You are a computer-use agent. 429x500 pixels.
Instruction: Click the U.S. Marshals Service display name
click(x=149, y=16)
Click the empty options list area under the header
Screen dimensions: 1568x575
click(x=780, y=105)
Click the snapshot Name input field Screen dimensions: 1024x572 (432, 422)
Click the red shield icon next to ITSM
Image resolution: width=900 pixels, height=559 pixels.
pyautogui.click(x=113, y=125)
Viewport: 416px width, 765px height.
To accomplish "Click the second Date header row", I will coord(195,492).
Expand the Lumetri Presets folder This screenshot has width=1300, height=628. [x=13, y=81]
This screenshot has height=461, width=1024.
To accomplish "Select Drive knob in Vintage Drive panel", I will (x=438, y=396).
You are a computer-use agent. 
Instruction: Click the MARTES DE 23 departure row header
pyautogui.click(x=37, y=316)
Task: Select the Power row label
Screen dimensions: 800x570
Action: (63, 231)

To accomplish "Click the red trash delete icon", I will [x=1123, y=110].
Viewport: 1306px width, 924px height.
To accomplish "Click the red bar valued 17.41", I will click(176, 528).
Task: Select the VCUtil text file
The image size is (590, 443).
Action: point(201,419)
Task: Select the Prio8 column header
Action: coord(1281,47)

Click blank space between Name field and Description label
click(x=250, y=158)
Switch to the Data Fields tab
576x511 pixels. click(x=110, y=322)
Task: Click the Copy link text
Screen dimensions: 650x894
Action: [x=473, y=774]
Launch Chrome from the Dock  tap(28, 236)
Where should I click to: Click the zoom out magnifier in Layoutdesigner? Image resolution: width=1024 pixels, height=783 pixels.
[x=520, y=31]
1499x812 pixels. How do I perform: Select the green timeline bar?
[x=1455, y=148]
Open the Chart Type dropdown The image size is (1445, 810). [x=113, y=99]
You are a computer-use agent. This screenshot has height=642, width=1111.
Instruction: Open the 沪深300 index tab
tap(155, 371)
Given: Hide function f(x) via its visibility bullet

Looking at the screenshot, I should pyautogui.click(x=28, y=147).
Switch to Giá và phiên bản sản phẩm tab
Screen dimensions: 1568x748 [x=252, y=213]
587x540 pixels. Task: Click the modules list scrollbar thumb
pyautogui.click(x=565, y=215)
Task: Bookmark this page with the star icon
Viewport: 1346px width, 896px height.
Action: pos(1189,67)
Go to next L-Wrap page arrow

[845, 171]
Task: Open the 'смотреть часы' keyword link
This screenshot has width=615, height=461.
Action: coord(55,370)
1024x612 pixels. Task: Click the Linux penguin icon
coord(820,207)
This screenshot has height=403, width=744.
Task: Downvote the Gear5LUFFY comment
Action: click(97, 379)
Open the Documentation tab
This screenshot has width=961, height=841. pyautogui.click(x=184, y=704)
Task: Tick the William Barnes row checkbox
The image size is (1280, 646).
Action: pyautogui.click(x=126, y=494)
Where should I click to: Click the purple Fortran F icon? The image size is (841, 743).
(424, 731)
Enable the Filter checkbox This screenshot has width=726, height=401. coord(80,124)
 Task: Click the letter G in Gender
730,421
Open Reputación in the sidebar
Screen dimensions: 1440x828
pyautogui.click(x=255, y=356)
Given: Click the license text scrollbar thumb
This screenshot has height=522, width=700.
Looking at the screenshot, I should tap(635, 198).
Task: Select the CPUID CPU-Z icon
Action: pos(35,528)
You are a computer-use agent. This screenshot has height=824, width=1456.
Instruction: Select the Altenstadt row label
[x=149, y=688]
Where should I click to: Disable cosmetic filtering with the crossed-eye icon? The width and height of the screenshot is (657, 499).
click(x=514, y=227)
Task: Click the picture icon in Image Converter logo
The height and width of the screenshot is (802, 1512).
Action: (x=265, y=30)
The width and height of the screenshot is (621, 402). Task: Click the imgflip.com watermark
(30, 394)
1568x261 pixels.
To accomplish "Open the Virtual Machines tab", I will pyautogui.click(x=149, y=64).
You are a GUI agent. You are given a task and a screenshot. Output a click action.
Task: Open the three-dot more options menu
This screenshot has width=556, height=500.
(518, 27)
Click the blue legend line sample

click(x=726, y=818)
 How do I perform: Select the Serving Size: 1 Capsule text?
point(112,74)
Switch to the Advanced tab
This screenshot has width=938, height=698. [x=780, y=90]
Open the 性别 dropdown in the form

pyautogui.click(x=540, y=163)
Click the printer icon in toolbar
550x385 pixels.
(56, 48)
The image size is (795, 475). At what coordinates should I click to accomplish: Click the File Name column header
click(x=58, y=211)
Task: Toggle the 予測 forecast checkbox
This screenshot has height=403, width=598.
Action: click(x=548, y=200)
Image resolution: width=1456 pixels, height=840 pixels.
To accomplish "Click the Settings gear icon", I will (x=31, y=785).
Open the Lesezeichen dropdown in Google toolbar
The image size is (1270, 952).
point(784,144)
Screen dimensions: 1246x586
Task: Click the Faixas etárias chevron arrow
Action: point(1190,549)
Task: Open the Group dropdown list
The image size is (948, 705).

# ABOUT THIS TASK
Return each line of the material in which the string "options" can be found.

# OUTPUT FOR THIS TASK
Click the empty options list area under the header
Task: Open the three-dot more options menu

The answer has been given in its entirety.